Subban leads the team in ice time per game (23:55). He kills penalties, plays the power play, and with partner Josh Gorges goes up against opponents' top lines at even strength.
He has also become a fan favourite and perhaps the team's most popular player along with his pal, goaltender Carey Price, with whom he exchanges spirited hand slaps after victories.
When asked about Subban's latest incident, Price smiled and said: "Sometimes he deserves it and sometimes he doesn't. I'd say 99 per cent of the time he deserves it."
Getting serious, he added that Subban "has a lot of potential, but he has a few things he needs to sort out. He's got a lot of upside to him, but experience isn't something that comes quickly."
It's a lot of responsibility for a player with 126 games in the NHL, but Subban has been thrust into a heavy workload by the absence of defence anchor Andrei Markov, who has yet to play this season and missed all but seven games last season due to a pair of knee operations.
"Our focus is to be on top of the top players that have to take the lion's share of the workload, and he's one of them," said Cunneyworth. "You push these guys.
"There's a bit of limelight that he's always involved with, but there are other guys we're on top of as well.
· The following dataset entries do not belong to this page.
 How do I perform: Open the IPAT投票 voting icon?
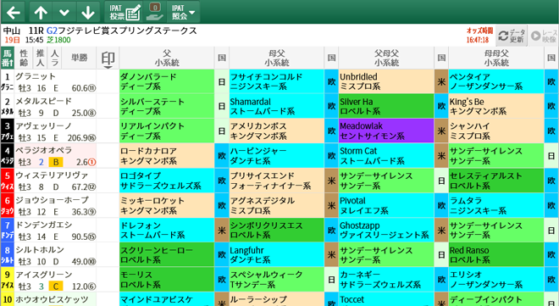click(124, 12)
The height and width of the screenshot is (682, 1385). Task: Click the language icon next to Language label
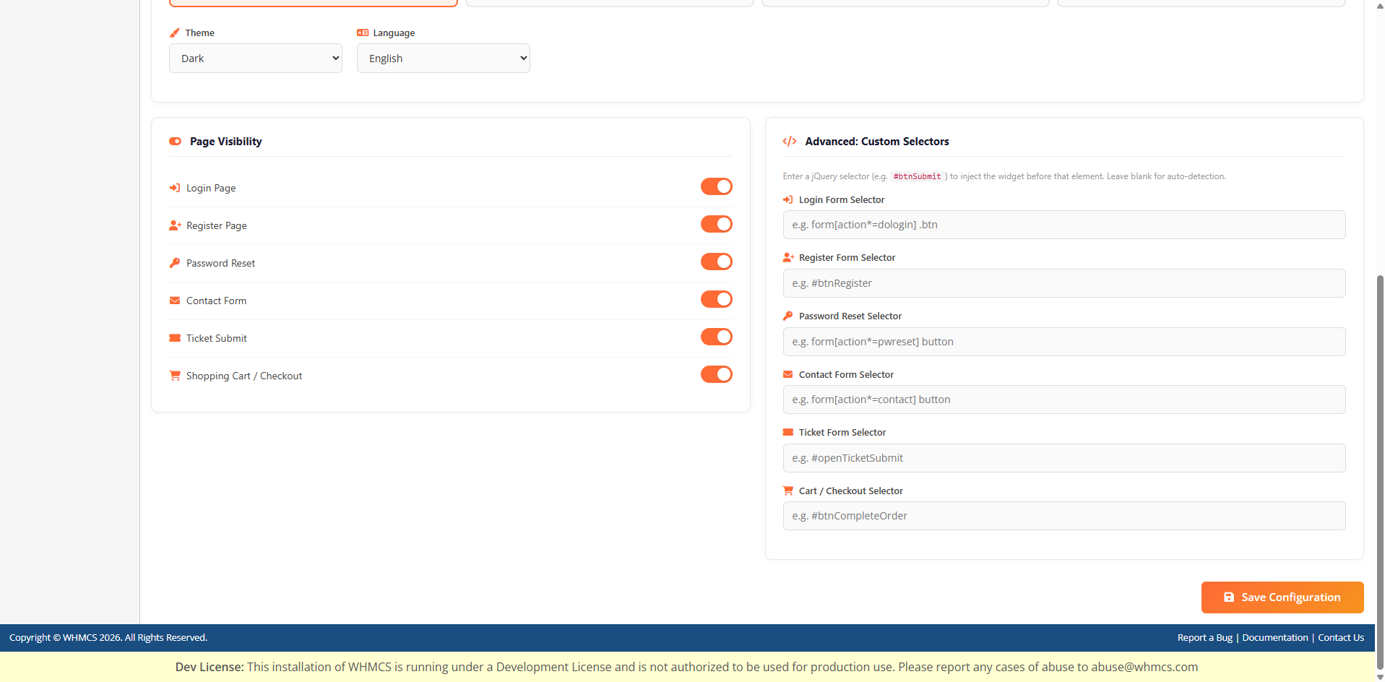click(x=363, y=33)
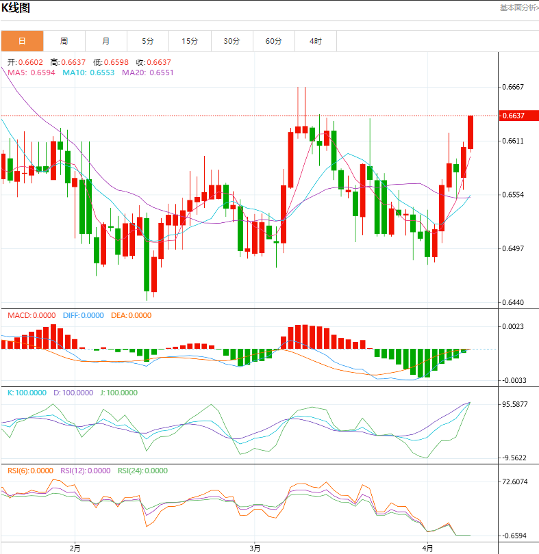This screenshot has width=539, height=554.
Task: Click the 2月 marker on time axis
Action: pos(75,548)
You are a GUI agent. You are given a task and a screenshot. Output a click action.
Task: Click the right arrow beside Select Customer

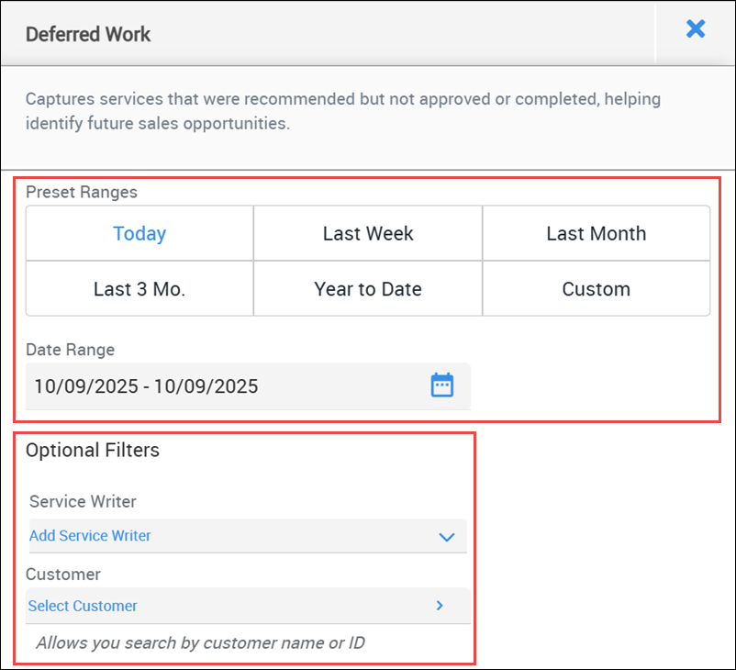coord(439,606)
I think his game has improved immensely from the beginning of the year and we're just going to stay on him."
Teammates grin and roll their eyes as packs of media surround Subban's stall after practices. The Toronto native thrives on attention and is an entertaining speaker.
And after practice, he was back out on the ice to film a Nike ad.
But the team's woes on the ice that have them out of playoff position and in grave danger of missing the playoffs for the first time since 2006-07 have some pointing fingers at Subban.
His three goals and 16 assists in 47 games make him one of several Canadiens struggling to score, although his plus-minus is an even-0. He also leads the team with 55 penalty minutes, many of them costly minors.
Debate has erupted in the media over whether the club should trade Subban, with some arguing he is a mistake-prone distraction and others insisting he is their best hope for the future.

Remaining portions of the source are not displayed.